About this indicator: This indicator reports the percentage of children under age 18 living in households below the federal poverty line. The percentage of children under 18 living in households below the federal poverty line rose from 10.2 percent in 1980 to 12.4 percent in 1989 but fell to 9.2 percent in 1999. The poverty line is a federal estimate of the pretax annual income needed to meet basic living costs, adjusted for family size. In 2000, the poverty level for a family of four was $17,603. Historically, poverty rates in Minnesota are highest among American Indian children, closely followed by African American families. Child poverty has also been considerably higher in Hispanic and Asian families than in non-Hispanic White families.

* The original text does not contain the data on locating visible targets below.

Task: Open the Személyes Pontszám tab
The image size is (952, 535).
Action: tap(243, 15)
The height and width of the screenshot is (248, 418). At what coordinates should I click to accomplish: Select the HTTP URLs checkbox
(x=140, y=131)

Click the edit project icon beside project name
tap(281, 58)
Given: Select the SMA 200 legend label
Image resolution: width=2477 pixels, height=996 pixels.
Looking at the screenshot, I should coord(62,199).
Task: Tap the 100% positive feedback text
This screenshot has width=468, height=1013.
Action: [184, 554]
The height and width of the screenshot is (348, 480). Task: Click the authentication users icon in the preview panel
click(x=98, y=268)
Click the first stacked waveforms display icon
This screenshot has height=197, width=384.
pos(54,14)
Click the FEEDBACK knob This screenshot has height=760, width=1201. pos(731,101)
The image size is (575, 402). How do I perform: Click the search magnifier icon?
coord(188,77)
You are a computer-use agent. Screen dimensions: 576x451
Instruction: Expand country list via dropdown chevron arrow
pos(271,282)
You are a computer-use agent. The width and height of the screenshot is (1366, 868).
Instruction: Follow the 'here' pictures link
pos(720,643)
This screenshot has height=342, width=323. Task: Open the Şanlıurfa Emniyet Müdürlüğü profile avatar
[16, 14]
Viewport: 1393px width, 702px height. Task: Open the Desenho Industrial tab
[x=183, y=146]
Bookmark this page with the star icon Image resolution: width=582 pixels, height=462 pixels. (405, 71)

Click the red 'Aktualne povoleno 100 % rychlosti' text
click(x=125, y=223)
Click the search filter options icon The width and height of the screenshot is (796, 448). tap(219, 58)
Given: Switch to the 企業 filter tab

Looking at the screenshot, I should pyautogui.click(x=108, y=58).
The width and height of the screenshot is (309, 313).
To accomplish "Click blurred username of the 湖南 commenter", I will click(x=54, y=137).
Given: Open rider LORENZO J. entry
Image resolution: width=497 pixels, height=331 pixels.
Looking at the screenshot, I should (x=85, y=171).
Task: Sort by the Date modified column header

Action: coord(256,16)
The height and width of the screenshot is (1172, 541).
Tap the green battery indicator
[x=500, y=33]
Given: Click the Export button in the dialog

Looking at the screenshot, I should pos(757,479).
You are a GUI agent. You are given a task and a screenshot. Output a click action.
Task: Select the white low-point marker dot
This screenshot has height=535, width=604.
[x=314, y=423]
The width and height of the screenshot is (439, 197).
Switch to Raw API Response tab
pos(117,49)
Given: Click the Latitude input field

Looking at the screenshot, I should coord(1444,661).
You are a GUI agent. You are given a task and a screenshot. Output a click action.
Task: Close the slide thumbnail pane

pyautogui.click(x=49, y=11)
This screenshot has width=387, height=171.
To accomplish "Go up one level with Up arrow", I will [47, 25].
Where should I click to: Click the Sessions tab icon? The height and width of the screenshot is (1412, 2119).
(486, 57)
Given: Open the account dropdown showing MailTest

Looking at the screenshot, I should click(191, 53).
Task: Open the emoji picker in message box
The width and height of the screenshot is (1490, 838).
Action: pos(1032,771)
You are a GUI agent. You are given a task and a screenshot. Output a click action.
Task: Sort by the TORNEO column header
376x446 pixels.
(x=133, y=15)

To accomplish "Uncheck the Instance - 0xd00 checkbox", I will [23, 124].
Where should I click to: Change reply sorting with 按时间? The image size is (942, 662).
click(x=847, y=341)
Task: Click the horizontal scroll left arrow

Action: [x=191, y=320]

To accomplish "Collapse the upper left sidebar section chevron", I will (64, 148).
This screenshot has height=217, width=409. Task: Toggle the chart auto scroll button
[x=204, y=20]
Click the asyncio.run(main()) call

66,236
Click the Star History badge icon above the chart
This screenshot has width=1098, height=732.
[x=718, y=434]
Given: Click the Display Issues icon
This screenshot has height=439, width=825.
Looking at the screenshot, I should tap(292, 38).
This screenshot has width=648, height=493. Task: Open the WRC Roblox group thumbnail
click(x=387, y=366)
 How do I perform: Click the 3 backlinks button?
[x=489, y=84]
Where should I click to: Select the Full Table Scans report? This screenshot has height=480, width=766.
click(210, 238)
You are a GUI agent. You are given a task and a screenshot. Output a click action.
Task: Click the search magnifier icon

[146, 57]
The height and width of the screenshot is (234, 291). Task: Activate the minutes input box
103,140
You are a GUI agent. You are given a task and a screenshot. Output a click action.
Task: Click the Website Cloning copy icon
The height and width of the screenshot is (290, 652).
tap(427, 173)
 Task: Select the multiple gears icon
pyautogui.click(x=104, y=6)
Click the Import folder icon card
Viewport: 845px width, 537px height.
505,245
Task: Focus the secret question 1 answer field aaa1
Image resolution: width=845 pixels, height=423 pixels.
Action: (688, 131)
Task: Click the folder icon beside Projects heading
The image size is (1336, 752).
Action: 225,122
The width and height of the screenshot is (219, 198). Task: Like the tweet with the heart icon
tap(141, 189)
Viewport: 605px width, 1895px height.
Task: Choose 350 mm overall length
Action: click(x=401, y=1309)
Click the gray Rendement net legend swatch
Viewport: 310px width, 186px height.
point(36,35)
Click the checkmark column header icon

For comparison: Nationally, in 1999, 16.1 percent of children under 18 lived in households below the federal poverty line. This is significantly above the Minnesota rate of 9.2 percent.
Things to think about: In 1999, the percentage of children living in poverty varied from county to county; Beltrami County and Mahnomen County were the highest at 21.7 percent and 21.3 percent respectively. Scott, Sherburne, Washington and Dakota Counties had the smallest rates, ranging from 3.4 percent to 3.9 percent. In the state's two most populous counties rates were higher in Ramsey County, at 15.7 percent, than in Hennepin County, at 10.45 percent. In the two counties overall, this represented 47,448 children.
Technical notes: The U.S. Department of Commerce adjusts the poverty level annually to reflect changes in the Consumer Price Index. Reliable state-level data is available only every 10 years from the U.S. Census. The Census Bureau produces annual estimates of poverty rates between census years, but the estimates are based on survey samples too small to provide dependable data for Minnesota. For reference, the 1998 estimate was that 12.6 percent of children in Minnesota live below the poverty line.